> [ENTRIES SUPPLIED]:
»»

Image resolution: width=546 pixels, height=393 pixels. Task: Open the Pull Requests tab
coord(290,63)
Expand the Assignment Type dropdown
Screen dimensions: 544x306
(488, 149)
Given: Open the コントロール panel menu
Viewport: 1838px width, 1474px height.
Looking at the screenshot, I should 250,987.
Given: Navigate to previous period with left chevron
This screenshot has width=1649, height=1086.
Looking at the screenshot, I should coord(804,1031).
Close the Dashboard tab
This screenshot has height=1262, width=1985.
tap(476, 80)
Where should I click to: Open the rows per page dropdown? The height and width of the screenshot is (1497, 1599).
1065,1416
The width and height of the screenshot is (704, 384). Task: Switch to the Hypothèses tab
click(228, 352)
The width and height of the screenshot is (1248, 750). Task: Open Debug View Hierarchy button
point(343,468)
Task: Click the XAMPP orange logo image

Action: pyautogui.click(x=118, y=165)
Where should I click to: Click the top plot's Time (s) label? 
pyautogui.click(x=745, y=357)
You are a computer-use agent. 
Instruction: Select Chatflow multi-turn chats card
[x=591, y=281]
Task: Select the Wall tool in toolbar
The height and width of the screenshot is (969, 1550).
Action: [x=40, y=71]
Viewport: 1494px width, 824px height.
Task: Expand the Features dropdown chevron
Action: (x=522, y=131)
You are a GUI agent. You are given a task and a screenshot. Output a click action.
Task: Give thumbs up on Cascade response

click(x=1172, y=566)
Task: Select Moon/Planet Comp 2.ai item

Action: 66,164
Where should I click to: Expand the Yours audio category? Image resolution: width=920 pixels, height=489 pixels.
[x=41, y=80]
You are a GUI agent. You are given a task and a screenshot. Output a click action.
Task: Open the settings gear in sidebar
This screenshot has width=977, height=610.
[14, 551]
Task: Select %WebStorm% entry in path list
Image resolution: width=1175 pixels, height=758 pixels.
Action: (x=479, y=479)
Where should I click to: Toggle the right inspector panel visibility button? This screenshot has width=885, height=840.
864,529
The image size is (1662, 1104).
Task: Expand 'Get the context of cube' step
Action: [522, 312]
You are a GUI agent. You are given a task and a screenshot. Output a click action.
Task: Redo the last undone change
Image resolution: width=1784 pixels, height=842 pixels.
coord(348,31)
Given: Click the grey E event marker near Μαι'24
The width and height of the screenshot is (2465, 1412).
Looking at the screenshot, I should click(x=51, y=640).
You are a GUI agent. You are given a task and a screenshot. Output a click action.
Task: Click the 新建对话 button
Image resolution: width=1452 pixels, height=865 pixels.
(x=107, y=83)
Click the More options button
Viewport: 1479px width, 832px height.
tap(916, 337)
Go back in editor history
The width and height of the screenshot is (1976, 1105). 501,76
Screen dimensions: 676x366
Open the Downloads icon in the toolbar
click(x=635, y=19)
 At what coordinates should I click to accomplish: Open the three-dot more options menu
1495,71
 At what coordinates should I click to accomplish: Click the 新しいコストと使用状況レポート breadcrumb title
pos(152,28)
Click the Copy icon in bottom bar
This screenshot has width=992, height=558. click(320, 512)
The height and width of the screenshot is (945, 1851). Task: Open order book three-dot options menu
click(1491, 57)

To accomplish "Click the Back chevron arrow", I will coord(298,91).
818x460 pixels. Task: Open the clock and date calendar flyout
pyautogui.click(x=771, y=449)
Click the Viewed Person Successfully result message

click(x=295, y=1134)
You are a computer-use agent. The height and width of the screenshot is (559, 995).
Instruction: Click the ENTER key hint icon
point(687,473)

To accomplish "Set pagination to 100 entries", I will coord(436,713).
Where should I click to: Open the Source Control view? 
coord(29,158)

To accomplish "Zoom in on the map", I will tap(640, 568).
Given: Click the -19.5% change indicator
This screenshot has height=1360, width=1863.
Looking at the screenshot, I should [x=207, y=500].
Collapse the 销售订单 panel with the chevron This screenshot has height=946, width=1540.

««

> [WHAT THIS TASK INVOLVES]:
For this exercise, transcribe all the records exactly.

> [REPLY TO THE TASK]:
Image resolution: width=546 pixels, height=393 pixels. Task: Open the Pull Requests tab
coord(290,63)
Expand the Assignment Type dropdown
Screen dimensions: 544x306
(488, 149)
Given: Open the コントロール panel menu
Viewport: 1838px width, 1474px height.
Looking at the screenshot, I should 250,987.
Given: Navigate to previous period with left chevron
This screenshot has width=1649, height=1086.
Looking at the screenshot, I should coord(804,1031).
Close the Dashboard tab
This screenshot has height=1262, width=1985.
tap(476, 80)
Where should I click to: Open the rows per page dropdown? The height and width of the screenshot is (1497, 1599).
1065,1416
The width and height of the screenshot is (704, 384). Task: Switch to the Hypothèses tab
click(228, 352)
The width and height of the screenshot is (1248, 750). Task: Open Debug View Hierarchy button
point(343,468)
Task: Click the XAMPP orange logo image

Action: pyautogui.click(x=118, y=165)
Where should I click to: Click the top plot's Time (s) label? 
pyautogui.click(x=745, y=357)
You are a computer-use agent. 
Instruction: Select Chatflow multi-turn chats card
[x=591, y=281]
Task: Select the Wall tool in toolbar
The height and width of the screenshot is (969, 1550).
Action: [x=40, y=71]
Viewport: 1494px width, 824px height.
Task: Expand the Features dropdown chevron
Action: (x=522, y=131)
You are a GUI agent. You are given a task and a screenshot. Output a click action.
Task: Give thumbs up on Cascade response

click(x=1172, y=566)
Task: Select Moon/Planet Comp 2.ai item

Action: 66,164
Where should I click to: Expand the Yours audio category? Image resolution: width=920 pixels, height=489 pixels.
[x=41, y=80]
You are a GUI agent. You are given a task and a screenshot. Output a click action.
Task: Open the settings gear in sidebar
This screenshot has width=977, height=610.
[14, 551]
Task: Select %WebStorm% entry in path list
Image resolution: width=1175 pixels, height=758 pixels.
Action: (x=479, y=479)
Where should I click to: Toggle the right inspector panel visibility button? This screenshot has width=885, height=840.
864,529
The image size is (1662, 1104).
Task: Expand 'Get the context of cube' step
Action: [522, 312]
You are a GUI agent. You are given a task and a screenshot. Output a click action.
Task: Redo the last undone change
Image resolution: width=1784 pixels, height=842 pixels.
coord(348,31)
Given: Click the grey E event marker near Μαι'24
The width and height of the screenshot is (2465, 1412).
Looking at the screenshot, I should click(x=51, y=640).
You are a GUI agent. You are given a task and a screenshot. Output a click action.
Task: Click the 新建对话 button
Image resolution: width=1452 pixels, height=865 pixels.
(x=107, y=83)
Click the More options button
Viewport: 1479px width, 832px height.
tap(916, 337)
Go back in editor history
The width and height of the screenshot is (1976, 1105). 501,76
Screen dimensions: 676x366
Open the Downloads icon in the toolbar
click(x=635, y=19)
 At what coordinates should I click to accomplish: Open the three-dot more options menu
1495,71
 At what coordinates should I click to accomplish: Click the 新しいコストと使用状況レポート breadcrumb title
pos(152,28)
Click the Copy icon in bottom bar
This screenshot has width=992, height=558. click(320, 512)
The height and width of the screenshot is (945, 1851). Task: Open order book three-dot options menu
click(1491, 57)

To accomplish "Click the Back chevron arrow", I will coord(298,91).
818x460 pixels. Task: Open the clock and date calendar flyout
pyautogui.click(x=771, y=449)
Click the Viewed Person Successfully result message

click(x=295, y=1134)
You are a computer-use agent. The height and width of the screenshot is (559, 995).
Instruction: Click the ENTER key hint icon
point(687,473)

To accomplish "Set pagination to 100 entries", I will coord(436,713).
Where should I click to: Open the Source Control view? 
coord(29,158)

To accomplish "Zoom in on the map", I will tap(640, 568).
Given: Click the -19.5% change indicator
This screenshot has height=1360, width=1863.
Looking at the screenshot, I should [x=207, y=500].
Collapse the 销售订单 panel with the chevron This screenshot has height=946, width=1540.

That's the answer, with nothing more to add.